[DATASET RECORDS — start]
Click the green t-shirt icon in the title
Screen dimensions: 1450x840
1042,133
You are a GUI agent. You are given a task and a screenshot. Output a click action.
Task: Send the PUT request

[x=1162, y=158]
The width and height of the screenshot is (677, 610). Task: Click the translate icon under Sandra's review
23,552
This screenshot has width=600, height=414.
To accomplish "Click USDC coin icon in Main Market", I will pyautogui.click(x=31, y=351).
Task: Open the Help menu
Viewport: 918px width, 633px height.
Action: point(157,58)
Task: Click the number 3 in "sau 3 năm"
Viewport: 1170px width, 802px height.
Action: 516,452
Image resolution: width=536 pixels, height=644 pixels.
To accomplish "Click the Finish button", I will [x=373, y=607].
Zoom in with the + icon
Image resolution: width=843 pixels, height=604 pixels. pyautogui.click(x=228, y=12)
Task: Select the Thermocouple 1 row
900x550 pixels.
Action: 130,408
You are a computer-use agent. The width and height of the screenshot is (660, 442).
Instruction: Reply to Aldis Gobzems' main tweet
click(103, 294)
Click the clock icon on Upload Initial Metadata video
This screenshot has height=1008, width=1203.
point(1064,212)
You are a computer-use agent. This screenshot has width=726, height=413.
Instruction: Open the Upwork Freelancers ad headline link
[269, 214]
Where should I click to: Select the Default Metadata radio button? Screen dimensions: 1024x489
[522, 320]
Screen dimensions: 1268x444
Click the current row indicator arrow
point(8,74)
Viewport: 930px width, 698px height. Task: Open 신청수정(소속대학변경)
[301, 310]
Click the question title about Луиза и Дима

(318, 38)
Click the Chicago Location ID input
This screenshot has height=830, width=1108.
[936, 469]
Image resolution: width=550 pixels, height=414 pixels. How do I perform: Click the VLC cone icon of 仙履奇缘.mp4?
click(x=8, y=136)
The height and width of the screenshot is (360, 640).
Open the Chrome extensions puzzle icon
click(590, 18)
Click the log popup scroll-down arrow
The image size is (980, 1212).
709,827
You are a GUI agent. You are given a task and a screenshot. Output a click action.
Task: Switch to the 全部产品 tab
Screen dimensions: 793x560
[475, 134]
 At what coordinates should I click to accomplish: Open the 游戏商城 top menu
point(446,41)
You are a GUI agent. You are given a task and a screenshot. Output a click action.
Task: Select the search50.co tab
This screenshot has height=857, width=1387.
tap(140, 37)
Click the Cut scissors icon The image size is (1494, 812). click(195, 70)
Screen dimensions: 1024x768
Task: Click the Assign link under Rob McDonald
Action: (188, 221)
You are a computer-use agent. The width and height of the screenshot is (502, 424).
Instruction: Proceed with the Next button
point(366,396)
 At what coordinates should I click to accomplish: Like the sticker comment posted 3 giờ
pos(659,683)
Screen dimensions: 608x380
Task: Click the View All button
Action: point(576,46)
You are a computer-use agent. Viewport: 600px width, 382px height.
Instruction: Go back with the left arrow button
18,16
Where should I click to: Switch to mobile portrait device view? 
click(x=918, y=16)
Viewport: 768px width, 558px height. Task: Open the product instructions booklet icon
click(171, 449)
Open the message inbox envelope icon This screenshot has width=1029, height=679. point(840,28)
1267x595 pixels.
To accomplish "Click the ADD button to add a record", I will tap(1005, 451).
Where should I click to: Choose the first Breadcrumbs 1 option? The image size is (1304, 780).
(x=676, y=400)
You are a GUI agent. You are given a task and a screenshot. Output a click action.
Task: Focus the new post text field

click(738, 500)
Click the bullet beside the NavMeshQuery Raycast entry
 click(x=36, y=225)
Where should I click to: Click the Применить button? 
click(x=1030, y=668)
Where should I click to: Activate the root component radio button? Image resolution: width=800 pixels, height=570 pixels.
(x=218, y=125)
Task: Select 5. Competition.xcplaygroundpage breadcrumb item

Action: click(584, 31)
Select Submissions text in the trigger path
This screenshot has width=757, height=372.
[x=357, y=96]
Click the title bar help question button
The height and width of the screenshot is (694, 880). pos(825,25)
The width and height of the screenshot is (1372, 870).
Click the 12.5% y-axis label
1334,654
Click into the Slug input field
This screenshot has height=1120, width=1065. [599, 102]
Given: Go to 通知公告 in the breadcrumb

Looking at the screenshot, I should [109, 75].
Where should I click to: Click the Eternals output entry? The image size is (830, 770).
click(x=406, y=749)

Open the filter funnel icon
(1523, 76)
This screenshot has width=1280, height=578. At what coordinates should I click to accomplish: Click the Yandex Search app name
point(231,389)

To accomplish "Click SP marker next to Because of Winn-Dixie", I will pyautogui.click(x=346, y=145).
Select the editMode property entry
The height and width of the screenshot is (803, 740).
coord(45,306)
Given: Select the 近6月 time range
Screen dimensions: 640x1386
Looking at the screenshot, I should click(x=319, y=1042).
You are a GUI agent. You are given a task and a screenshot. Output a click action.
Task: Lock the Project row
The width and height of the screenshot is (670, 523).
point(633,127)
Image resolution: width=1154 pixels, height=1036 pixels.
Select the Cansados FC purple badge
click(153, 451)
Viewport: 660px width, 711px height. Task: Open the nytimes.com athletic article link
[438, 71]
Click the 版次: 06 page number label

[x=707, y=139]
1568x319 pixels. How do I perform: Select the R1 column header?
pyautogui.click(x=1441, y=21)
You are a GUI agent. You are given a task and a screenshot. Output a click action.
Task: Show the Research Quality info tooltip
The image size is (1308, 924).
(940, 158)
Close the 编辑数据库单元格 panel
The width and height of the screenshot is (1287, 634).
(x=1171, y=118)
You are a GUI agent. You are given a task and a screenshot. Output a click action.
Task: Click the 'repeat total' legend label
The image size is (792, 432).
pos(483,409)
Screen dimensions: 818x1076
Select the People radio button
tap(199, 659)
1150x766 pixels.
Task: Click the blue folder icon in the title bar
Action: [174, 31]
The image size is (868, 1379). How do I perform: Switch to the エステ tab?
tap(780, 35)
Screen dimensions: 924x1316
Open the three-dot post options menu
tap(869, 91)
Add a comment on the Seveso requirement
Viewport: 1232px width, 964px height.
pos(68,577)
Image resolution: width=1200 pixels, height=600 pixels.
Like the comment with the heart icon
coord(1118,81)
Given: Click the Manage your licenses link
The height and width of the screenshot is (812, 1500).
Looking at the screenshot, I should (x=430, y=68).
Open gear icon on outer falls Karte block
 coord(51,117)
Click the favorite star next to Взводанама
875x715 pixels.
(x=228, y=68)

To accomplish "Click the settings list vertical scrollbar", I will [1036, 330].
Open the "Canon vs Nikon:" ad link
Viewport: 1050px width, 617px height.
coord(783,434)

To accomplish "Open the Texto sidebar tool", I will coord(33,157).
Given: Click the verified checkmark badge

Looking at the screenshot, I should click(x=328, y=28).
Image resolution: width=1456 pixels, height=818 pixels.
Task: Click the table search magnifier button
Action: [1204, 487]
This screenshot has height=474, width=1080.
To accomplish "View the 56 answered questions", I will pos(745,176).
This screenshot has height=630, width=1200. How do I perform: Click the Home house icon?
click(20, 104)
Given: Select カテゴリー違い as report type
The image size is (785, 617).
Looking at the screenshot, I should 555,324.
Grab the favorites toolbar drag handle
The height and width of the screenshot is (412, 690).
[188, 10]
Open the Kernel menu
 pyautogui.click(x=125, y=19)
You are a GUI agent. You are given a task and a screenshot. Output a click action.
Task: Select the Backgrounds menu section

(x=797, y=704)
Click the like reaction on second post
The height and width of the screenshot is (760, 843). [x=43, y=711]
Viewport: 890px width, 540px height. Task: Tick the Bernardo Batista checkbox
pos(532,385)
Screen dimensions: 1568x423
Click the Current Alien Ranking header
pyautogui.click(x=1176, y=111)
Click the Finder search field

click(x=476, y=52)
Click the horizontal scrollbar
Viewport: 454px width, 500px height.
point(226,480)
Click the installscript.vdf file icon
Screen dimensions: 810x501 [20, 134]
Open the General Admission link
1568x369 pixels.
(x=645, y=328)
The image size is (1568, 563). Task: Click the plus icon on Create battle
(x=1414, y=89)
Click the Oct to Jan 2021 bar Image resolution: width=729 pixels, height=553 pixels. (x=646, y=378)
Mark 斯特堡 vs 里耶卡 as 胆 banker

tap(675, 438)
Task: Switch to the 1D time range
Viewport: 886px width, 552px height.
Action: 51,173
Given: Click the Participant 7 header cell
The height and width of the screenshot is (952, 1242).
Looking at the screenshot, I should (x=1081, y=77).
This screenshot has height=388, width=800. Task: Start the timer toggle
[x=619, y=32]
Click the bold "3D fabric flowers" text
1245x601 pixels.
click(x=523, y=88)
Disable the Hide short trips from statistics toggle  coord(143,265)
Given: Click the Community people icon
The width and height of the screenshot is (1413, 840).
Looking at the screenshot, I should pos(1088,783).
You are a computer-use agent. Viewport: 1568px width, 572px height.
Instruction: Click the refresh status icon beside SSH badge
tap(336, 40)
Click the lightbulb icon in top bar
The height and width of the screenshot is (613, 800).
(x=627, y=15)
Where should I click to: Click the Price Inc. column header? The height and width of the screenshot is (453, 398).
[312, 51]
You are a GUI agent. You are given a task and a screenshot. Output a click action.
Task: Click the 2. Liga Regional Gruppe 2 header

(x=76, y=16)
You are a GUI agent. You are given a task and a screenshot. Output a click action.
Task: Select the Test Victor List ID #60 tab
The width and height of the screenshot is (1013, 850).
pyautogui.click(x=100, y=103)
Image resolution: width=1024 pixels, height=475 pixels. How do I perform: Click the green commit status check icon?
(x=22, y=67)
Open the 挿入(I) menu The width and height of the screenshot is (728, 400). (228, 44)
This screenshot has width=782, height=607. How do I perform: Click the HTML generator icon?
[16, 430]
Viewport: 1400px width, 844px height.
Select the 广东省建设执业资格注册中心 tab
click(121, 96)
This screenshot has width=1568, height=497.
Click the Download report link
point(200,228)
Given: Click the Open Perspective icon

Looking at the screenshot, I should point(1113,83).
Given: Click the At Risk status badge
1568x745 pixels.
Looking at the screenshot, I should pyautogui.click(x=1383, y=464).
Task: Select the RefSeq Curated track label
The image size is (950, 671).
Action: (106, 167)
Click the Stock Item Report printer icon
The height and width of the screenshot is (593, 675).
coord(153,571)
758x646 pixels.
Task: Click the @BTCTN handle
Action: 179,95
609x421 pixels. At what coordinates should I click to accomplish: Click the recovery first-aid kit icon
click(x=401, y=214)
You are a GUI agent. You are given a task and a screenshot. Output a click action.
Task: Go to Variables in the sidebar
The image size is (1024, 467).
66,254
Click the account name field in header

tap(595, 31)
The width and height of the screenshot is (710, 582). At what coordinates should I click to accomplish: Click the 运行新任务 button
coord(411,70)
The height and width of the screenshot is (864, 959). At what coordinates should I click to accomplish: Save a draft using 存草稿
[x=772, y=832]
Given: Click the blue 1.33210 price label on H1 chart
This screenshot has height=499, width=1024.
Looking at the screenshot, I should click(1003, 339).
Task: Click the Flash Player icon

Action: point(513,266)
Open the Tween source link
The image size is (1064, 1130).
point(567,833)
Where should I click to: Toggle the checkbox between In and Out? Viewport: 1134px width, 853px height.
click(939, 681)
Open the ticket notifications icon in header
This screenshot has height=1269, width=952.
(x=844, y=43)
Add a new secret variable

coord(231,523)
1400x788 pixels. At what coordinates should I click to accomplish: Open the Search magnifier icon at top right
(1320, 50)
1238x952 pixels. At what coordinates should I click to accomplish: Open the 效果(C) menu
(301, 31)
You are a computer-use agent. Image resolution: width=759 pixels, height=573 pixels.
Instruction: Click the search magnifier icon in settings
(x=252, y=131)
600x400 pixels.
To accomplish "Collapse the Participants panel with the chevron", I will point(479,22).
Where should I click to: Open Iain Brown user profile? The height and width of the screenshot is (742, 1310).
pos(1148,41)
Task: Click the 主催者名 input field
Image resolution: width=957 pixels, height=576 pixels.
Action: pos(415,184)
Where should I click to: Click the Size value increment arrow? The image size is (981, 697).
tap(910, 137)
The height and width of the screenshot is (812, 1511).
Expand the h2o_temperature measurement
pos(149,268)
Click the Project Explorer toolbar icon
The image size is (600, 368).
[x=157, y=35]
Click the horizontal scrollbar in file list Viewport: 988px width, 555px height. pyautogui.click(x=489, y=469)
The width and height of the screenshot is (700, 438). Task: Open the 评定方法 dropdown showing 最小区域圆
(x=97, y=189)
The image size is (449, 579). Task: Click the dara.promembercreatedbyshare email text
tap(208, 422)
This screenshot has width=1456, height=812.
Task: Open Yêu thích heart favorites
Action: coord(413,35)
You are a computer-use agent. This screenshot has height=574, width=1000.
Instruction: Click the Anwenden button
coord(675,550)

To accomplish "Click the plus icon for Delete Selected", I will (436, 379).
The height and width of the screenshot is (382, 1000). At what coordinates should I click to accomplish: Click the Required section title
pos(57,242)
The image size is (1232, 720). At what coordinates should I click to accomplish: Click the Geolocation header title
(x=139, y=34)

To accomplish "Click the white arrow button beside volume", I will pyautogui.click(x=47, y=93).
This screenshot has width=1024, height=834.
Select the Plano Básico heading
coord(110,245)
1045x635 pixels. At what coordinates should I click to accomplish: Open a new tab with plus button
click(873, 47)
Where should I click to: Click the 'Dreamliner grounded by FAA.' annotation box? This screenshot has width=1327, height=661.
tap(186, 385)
[DATASET RECORDS — finish]
WHAT YOU NEED TO DO –
Using the entries above, extract exactly the span from the line with "The height and width of the screenshot is (864, 959)." to the line with "Click the horizontal scrollbar in", both lines included; leave out everything else.

RESULT OF THE TASK –
The height and width of the screenshot is (864, 959). At what coordinates should I click to accomplish: Save a draft using 存草稿
[x=772, y=832]
Given: Click the blue 1.33210 price label on H1 chart
This screenshot has height=499, width=1024.
Looking at the screenshot, I should click(1003, 339).
Task: Click the Flash Player icon

Action: point(513,266)
Open the Tween source link
The image size is (1064, 1130).
point(567,833)
Where should I click to: Toggle the checkbox between In and Out? Viewport: 1134px width, 853px height.
click(939, 681)
Open the ticket notifications icon in header
This screenshot has height=1269, width=952.
(x=844, y=43)
Add a new secret variable

coord(231,523)
1400x788 pixels. At what coordinates should I click to accomplish: Open the Search magnifier icon at top right
(1320, 50)
1238x952 pixels. At what coordinates should I click to accomplish: Open the 效果(C) menu
(301, 31)
You are a computer-use agent. Image resolution: width=759 pixels, height=573 pixels.
Instruction: Click the search magnifier icon in settings
(x=252, y=131)
600x400 pixels.
To accomplish "Collapse the Participants panel with the chevron", I will point(479,22).
Where should I click to: Open Iain Brown user profile? The height and width of the screenshot is (742, 1310).
pos(1148,41)
Task: Click the 主催者名 input field
Image resolution: width=957 pixels, height=576 pixels.
Action: pos(415,184)
Where should I click to: Click the Size value increment arrow? The image size is (981, 697).
tap(910, 137)
The height and width of the screenshot is (812, 1511).
Expand the h2o_temperature measurement
pos(149,268)
Click the Project Explorer toolbar icon
The image size is (600, 368).
[x=157, y=35]
Click the horizontal scrollbar in file list Viewport: 988px width, 555px height. pyautogui.click(x=489, y=469)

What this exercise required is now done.